__The problem__
Change every "Instruction" in the rows below to "Directive" and reproduce them with nothing else altered.
>> Begin Entries supplied
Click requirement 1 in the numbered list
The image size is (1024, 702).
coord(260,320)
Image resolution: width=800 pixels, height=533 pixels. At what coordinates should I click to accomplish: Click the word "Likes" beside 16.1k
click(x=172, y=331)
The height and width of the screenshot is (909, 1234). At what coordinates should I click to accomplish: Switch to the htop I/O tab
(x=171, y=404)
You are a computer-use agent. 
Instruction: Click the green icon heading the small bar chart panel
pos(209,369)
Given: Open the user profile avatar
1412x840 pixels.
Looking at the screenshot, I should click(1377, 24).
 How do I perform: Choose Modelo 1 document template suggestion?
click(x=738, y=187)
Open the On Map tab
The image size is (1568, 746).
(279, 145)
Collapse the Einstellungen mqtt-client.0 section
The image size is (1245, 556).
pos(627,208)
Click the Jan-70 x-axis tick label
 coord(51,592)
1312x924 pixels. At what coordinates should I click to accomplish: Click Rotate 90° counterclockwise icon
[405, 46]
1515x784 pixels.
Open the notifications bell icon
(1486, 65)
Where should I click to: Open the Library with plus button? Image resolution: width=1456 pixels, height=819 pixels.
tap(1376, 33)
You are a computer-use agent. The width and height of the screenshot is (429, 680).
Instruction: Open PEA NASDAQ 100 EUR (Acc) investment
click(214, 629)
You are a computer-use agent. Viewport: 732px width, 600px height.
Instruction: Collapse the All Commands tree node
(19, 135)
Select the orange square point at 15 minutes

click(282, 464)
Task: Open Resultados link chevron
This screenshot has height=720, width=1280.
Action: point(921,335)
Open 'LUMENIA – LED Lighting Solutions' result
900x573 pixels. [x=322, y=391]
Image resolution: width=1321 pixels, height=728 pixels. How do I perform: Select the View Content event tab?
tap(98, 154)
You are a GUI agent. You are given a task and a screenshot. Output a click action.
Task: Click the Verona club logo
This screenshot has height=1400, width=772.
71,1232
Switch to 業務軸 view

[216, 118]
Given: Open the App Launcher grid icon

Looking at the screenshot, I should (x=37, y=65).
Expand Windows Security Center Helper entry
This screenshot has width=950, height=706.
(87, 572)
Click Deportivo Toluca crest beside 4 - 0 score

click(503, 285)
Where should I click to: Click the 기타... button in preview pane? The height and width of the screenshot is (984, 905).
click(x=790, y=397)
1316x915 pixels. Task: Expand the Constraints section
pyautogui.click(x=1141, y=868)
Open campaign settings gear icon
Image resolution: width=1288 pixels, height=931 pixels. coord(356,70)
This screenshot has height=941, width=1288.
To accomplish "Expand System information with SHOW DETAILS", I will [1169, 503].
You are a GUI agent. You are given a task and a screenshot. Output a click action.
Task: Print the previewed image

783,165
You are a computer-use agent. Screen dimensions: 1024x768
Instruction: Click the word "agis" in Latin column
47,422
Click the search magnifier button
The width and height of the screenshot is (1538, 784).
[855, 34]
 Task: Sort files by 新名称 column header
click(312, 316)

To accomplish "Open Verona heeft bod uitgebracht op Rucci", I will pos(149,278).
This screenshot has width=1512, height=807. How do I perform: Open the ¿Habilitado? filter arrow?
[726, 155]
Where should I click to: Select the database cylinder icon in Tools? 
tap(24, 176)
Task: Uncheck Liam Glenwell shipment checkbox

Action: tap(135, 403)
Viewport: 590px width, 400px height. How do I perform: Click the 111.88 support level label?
>> End Entries supplied
__Answer for this exercise__
Click requirement 1 in the numbered list
The image size is (1024, 702).
coord(260,320)
Image resolution: width=800 pixels, height=533 pixels. At what coordinates should I click to accomplish: Click the word "Likes" beside 16.1k
click(x=172, y=331)
The height and width of the screenshot is (909, 1234). At what coordinates should I click to accomplish: Switch to the htop I/O tab
(x=171, y=404)
You are a computer-use agent. 
Directive: Click the green icon heading the small bar chart panel
pos(209,369)
Given: Open the user profile avatar
1412x840 pixels.
Looking at the screenshot, I should click(1377, 24).
 How do I perform: Choose Modelo 1 document template suggestion?
click(x=738, y=187)
Open the On Map tab
The image size is (1568, 746).
(279, 145)
Collapse the Einstellungen mqtt-client.0 section
The image size is (1245, 556).
pos(627,208)
Click the Jan-70 x-axis tick label
 coord(51,592)
1312x924 pixels. At what coordinates should I click to accomplish: Click Rotate 90° counterclockwise icon
[405, 46]
1515x784 pixels.
Open the notifications bell icon
(1486, 65)
Where should I click to: Open the Library with plus button? Image resolution: width=1456 pixels, height=819 pixels.
tap(1376, 33)
You are a computer-use agent. The width and height of the screenshot is (429, 680).
Directive: Open PEA NASDAQ 100 EUR (Acc) investment
click(214, 629)
You are a computer-use agent. Viewport: 732px width, 600px height.
Directive: Collapse the All Commands tree node
(19, 135)
Select the orange square point at 15 minutes

click(282, 464)
Task: Open Resultados link chevron
This screenshot has height=720, width=1280.
Action: point(921,335)
Open 'LUMENIA – LED Lighting Solutions' result
900x573 pixels. [x=322, y=391]
Image resolution: width=1321 pixels, height=728 pixels. How do I perform: Select the View Content event tab?
tap(98, 154)
You are a GUI agent. You are given a task and a screenshot. Output a click action.
Task: Click the Verona club logo
This screenshot has height=1400, width=772.
71,1232
Switch to 業務軸 view

[216, 118]
Given: Open the App Launcher grid icon

Looking at the screenshot, I should (x=37, y=65).
Expand Windows Security Center Helper entry
This screenshot has width=950, height=706.
(87, 572)
Click Deportivo Toluca crest beside 4 - 0 score

click(503, 285)
Where should I click to: Click the 기타... button in preview pane? The height and width of the screenshot is (984, 905).
click(x=790, y=397)
1316x915 pixels. Task: Expand the Constraints section
pyautogui.click(x=1141, y=868)
Open campaign settings gear icon
Image resolution: width=1288 pixels, height=931 pixels. coord(356,70)
This screenshot has height=941, width=1288.
To accomplish "Expand System information with SHOW DETAILS", I will [1169, 503].
You are a GUI agent. You are given a task and a screenshot. Output a click action.
Task: Print the previewed image

783,165
You are a computer-use agent. Screen dimensions: 1024x768
Directive: Click the word "agis" in Latin column
47,422
Click the search magnifier button
The width and height of the screenshot is (1538, 784).
[855, 34]
 Task: Sort files by 新名称 column header
click(312, 316)

To accomplish "Open Verona heeft bod uitgebracht op Rucci", I will pos(149,278).
This screenshot has width=1512, height=807. How do I perform: Open the ¿Habilitado? filter arrow?
[726, 155]
Where should I click to: Select the database cylinder icon in Tools? 
tap(24, 176)
Task: Uncheck Liam Glenwell shipment checkbox

Action: tap(135, 403)
Viewport: 590px width, 400px height. How do I perform: Click the 111.88 support level label?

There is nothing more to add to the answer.